- [What the task asks]: Quote the listing from the line containing "The height and" through the line containing "click(515, 452)", without the pictures.

- [Records provided]:
◇ ◇ ◇ ◇ ◇ ◇ ◇

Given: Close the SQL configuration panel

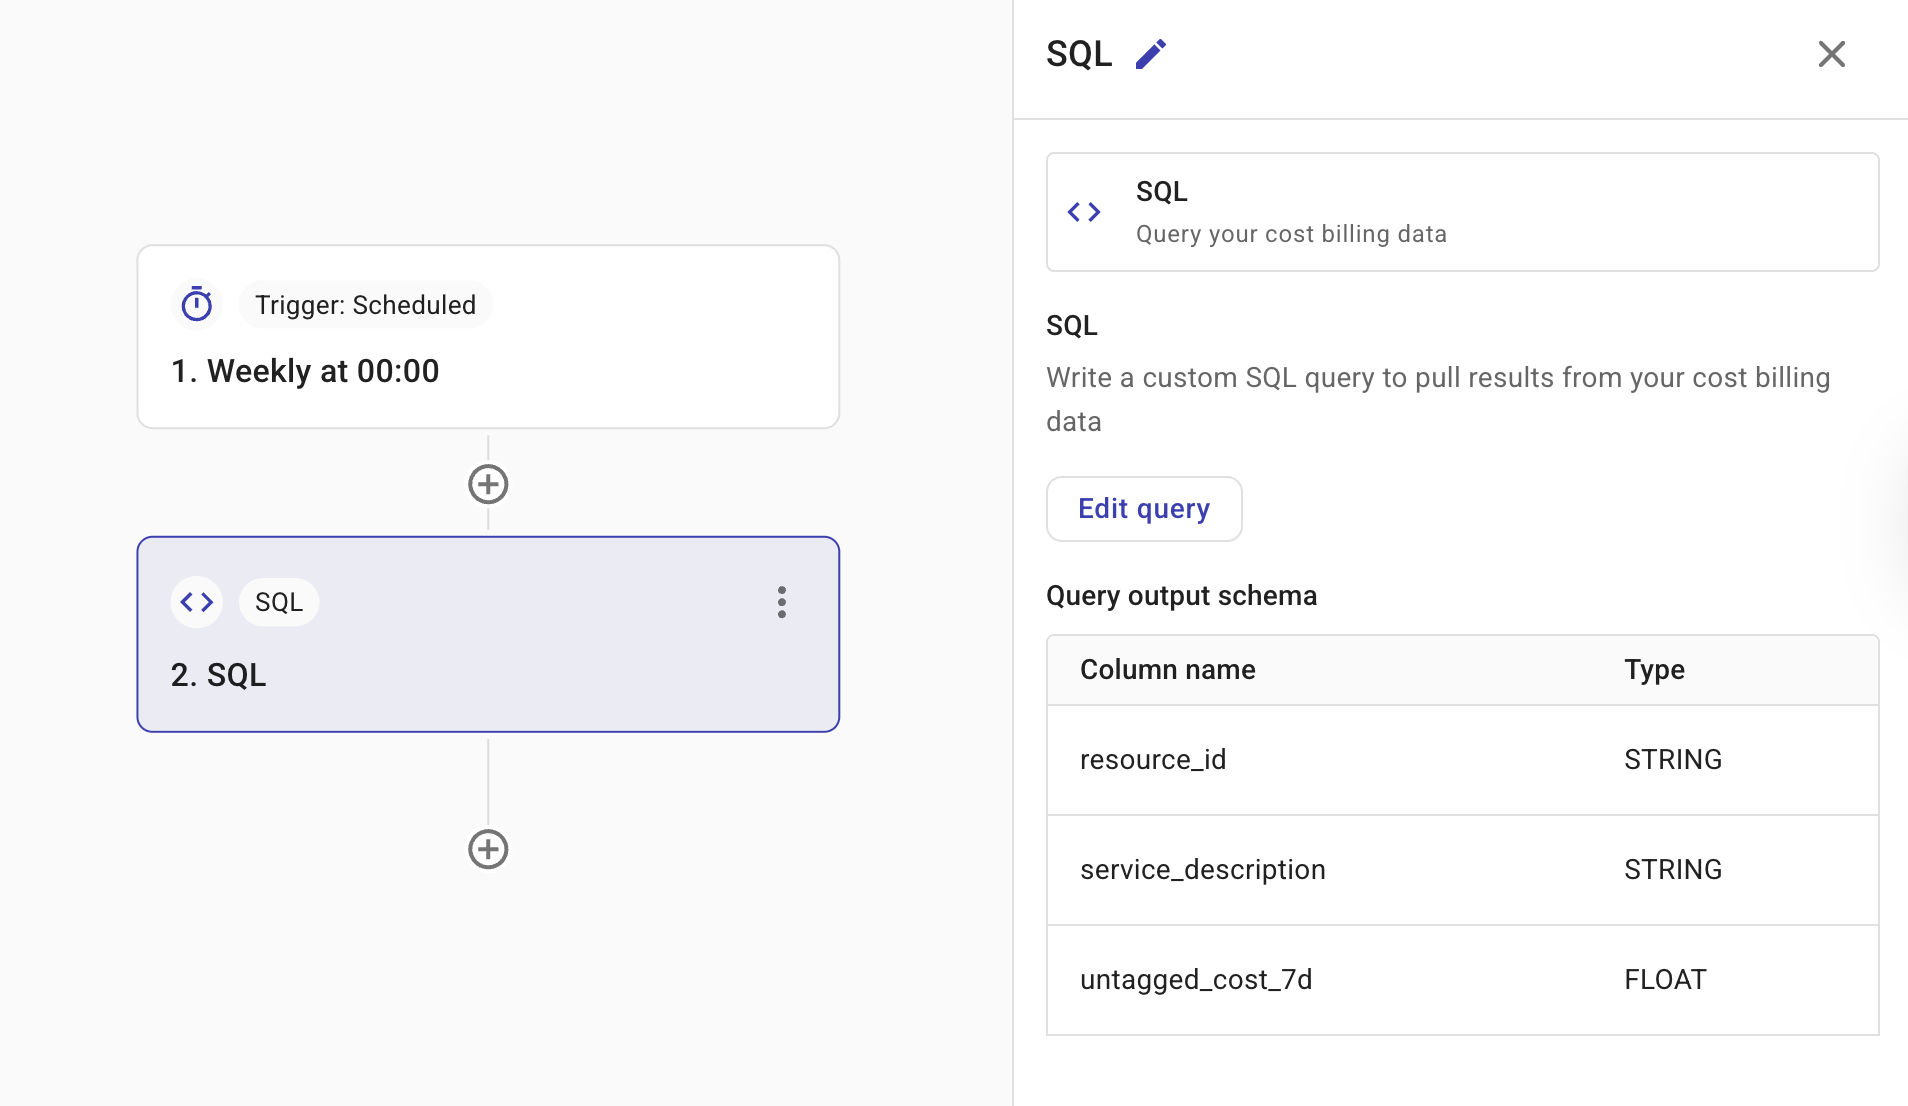Looking at the screenshot, I should pos(1831,54).
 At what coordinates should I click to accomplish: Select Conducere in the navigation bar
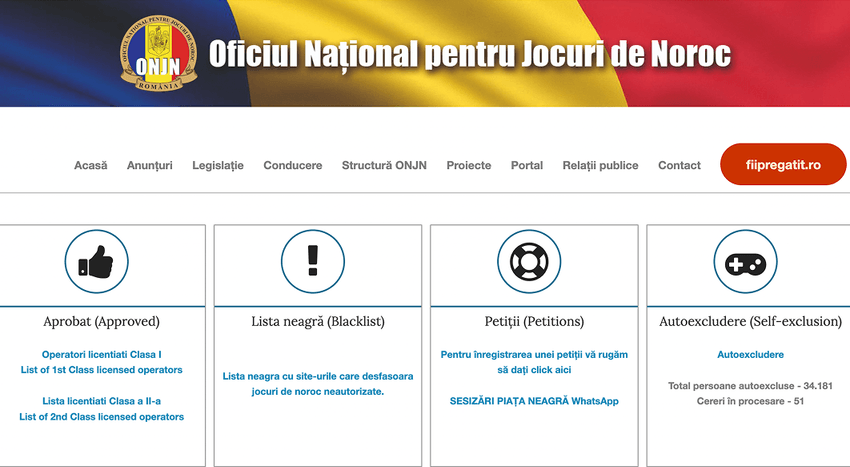point(293,165)
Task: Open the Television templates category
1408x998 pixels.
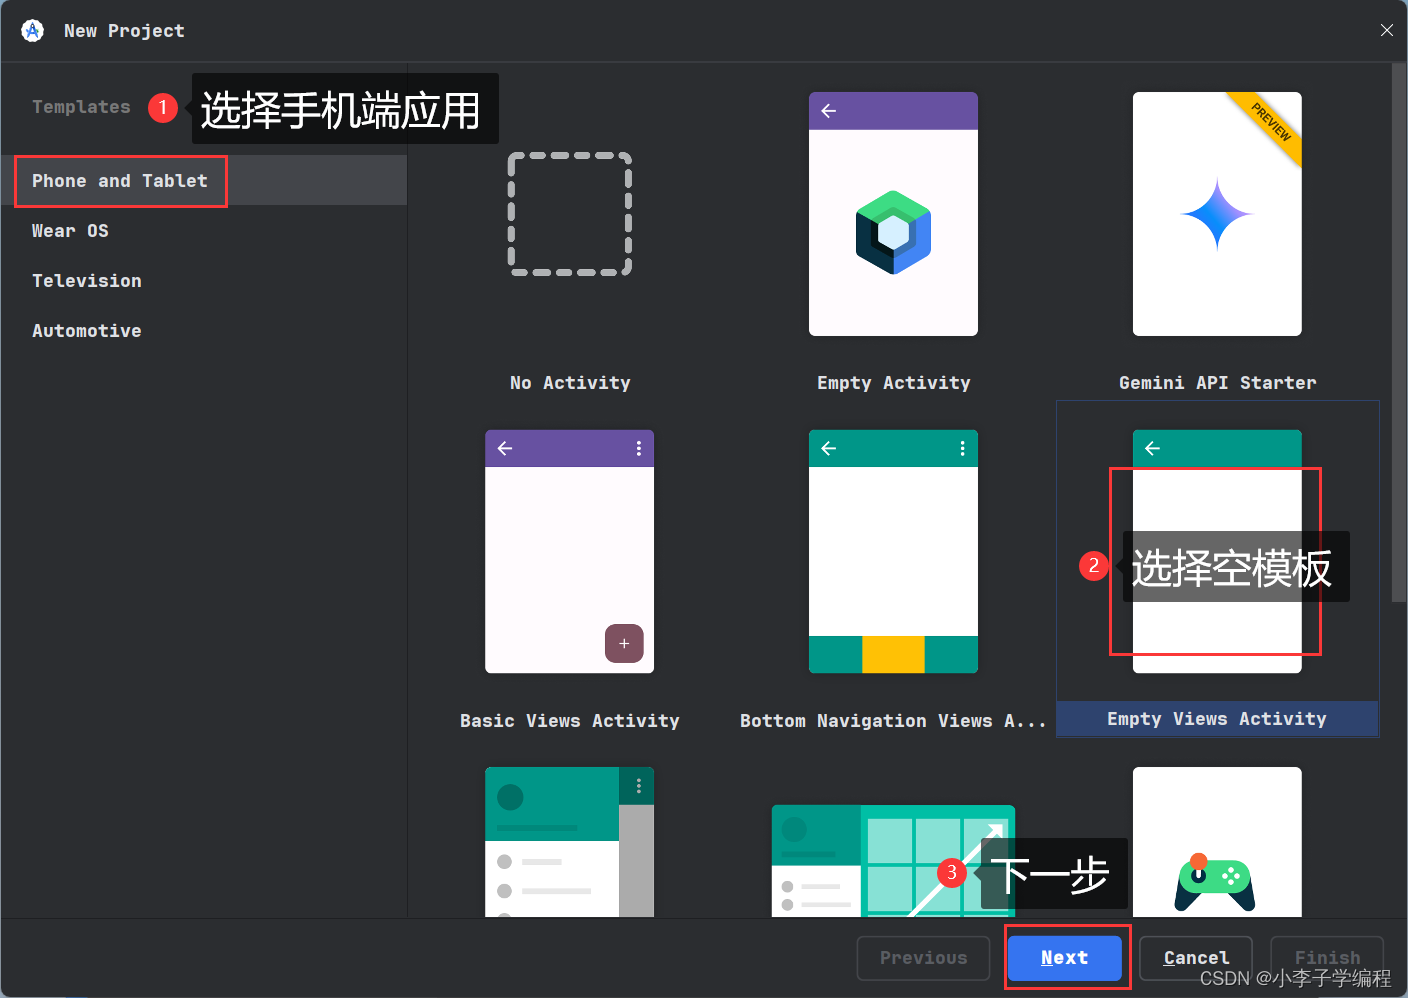Action: click(86, 280)
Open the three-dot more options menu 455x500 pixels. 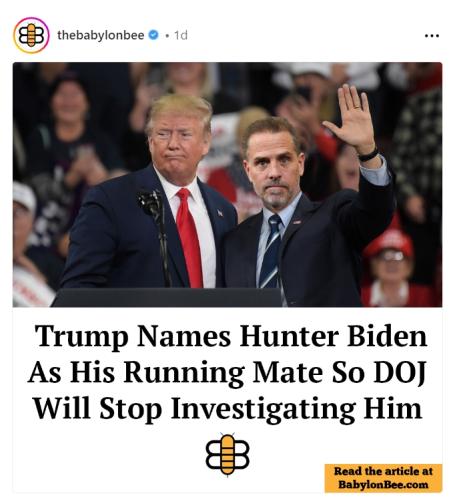tap(432, 35)
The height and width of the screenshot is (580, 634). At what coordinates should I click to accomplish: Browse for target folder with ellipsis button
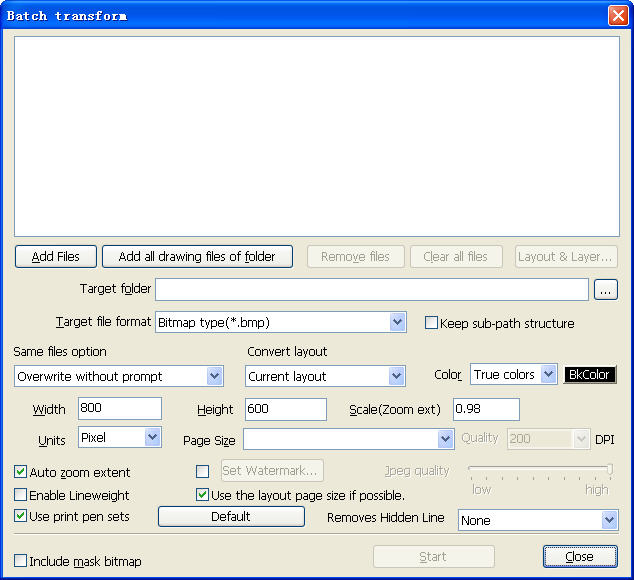coord(606,290)
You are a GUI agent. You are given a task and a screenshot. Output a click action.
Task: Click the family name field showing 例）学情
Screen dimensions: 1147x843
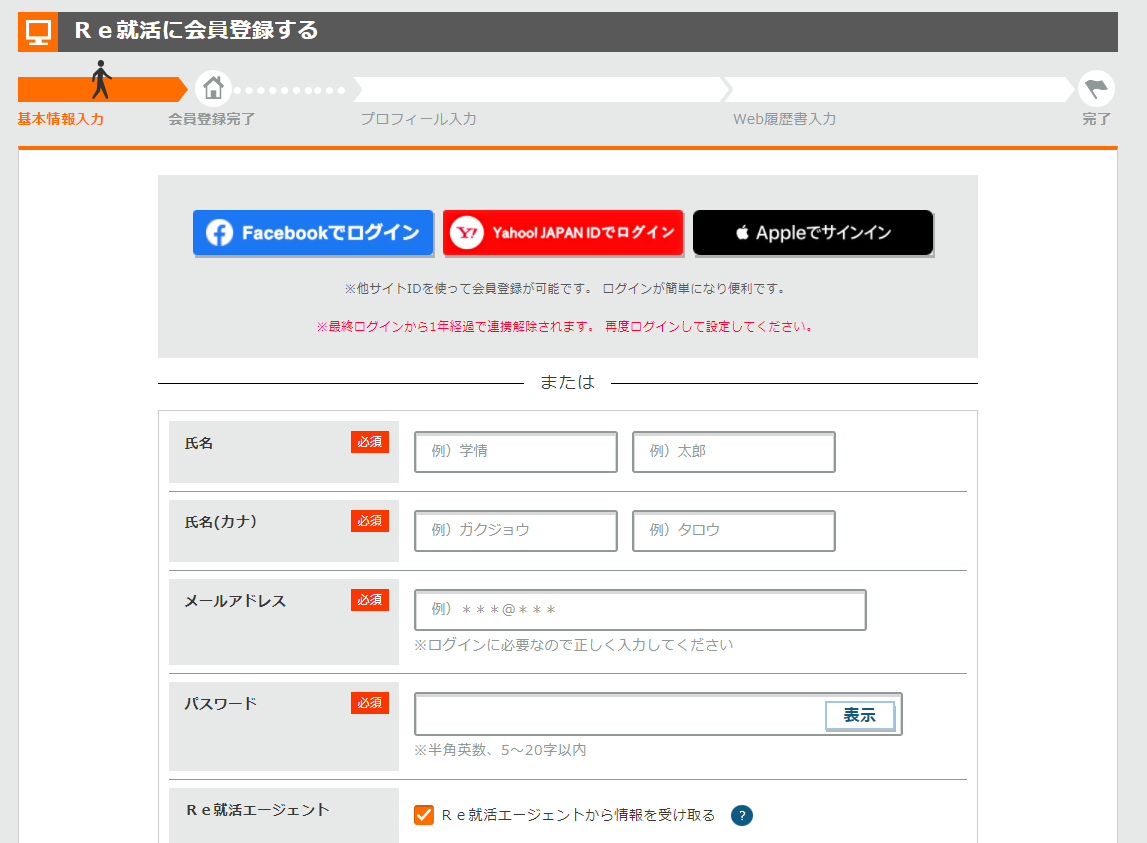click(515, 452)
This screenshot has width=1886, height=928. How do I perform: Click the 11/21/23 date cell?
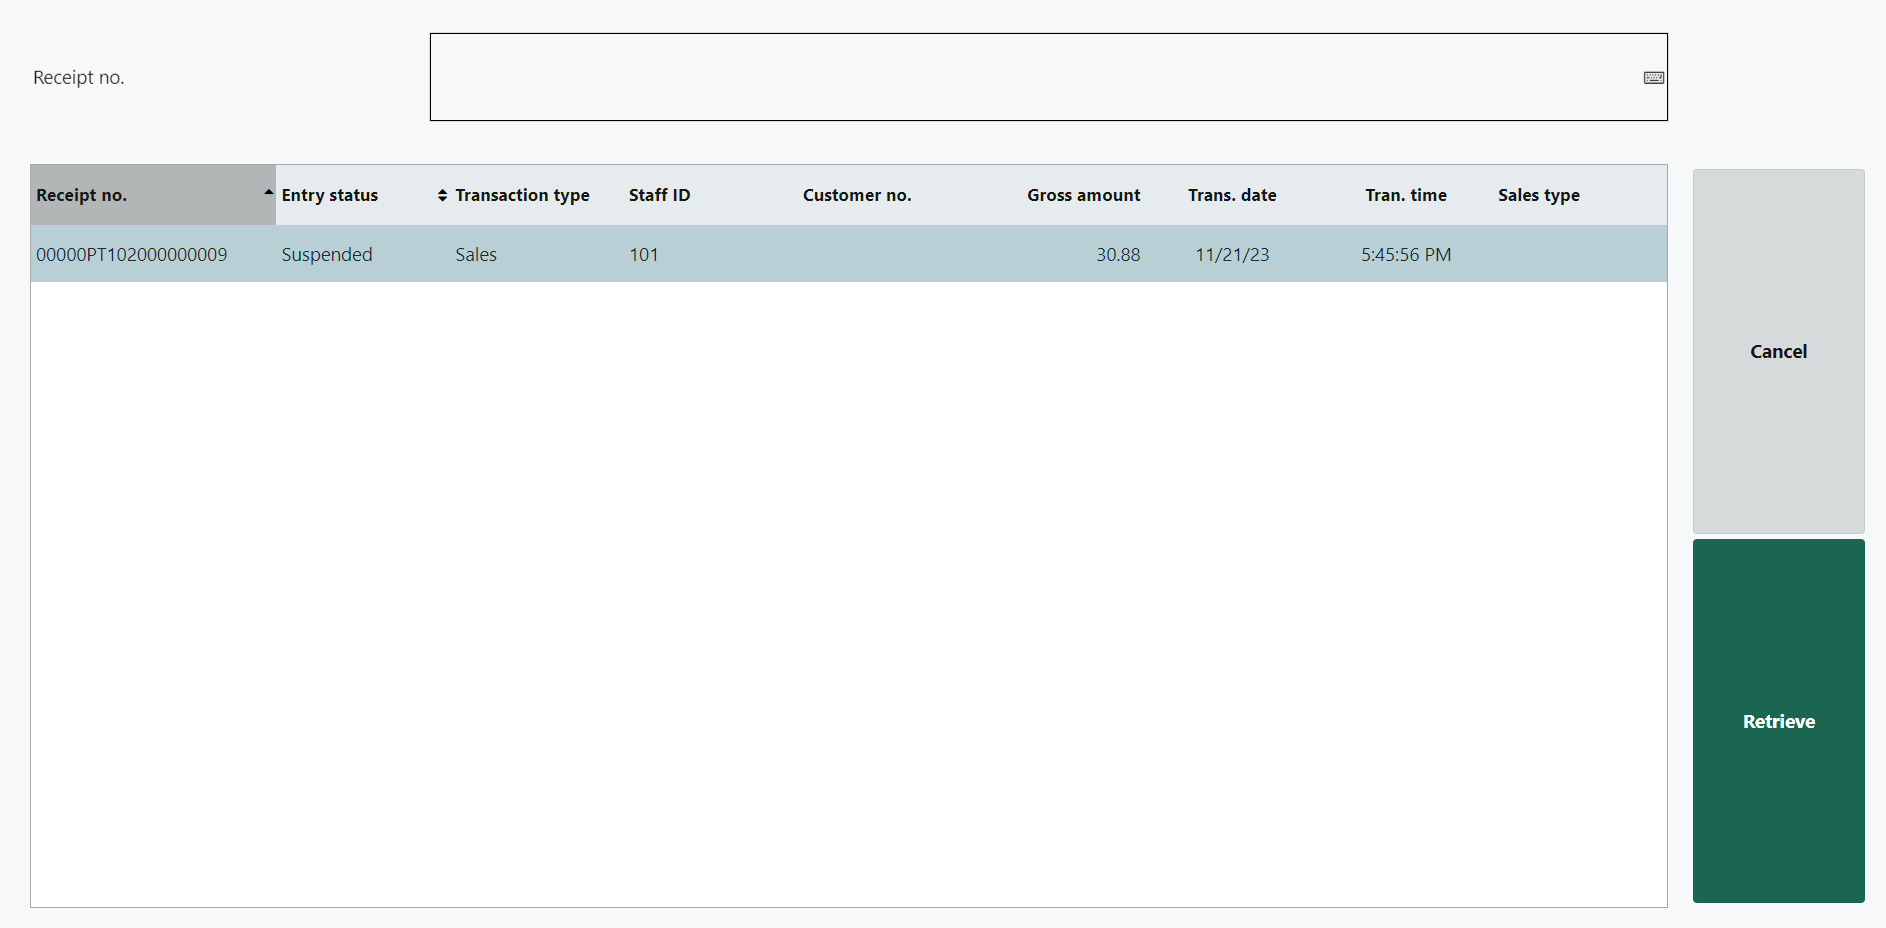coord(1232,255)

◇ ◇ ◇ ◇ ◇ ◇ ◇

- [Finished exercise]:
The height and width of the screenshot is (580, 634). At what coordinates should I click to accomplish: Browse for target folder with ellipsis button
coord(606,290)
You are a GUI agent. You are given a task and a screenshot. Output a click action.
Task: Click the family name field showing 例）学情
Screen dimensions: 1147x843
click(515, 452)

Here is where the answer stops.